London. The remains of the Edinburgh Duke will be laid in the royal pantheon under St George’s Chapel, adjacent to Windsor Castle, where the funeral was held this Saturday after his death on the 9th at 99 years.
Although the coffin of Prince Philip, consort of Queen Elizabeth II for 73 years, will initially lie in this crypt, it is arranged that when the British monarch dies, he will be moved to the chapel commemorating King George VI of the Gothic church so that the marriage is buried in the same place.

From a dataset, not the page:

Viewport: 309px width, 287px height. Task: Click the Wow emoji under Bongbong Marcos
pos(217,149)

This tiny family memorial temple, located in Windsor, also houses the remains of the queen’s father, George VI, the queen mother and Elizabeth II’s younger sister, Princess Margaret.
In an annex added to the north wing of the Church in 1969 there is a black slab embedded in the ground with the inscription: “George VI” and “Isabel”, in golden letters, accompanied by the dates of the years of their births and dead.
Today, after the end of the service, the coffin of the duke would be lowered with electrical machinery to the royal crypt under the chapel of St. George, where it will be placed on a scaffold on a marble slab.
This royal pantheon in Windsor was created between 1804 and 1810 for George III, who died in 1820, and who to this day is one of the three monarchs buried here, along with George IV and William IV.
Other members of the royalty buried in this place are the wife of Jorge III, queen Carlota and her daughter princess Amelia, as well as the daughter of Jorge IV, princess Carlota and the father of queen Victoria, the Duke of Kent.
Princess Margaret, younger sister of Elizabeth II, who died in 2002, was cremated and her ashes were initially placed in the same Pantheon before being moved to the memorial chapel of George VI along with the coffins of the his parents, when the queen mother died weeks later.
Margarita wanted to be cremated because, as a close friend, Lady Glenconner, once explained, the alternative of being buried (in Frogmore) seemed too “dark” to her.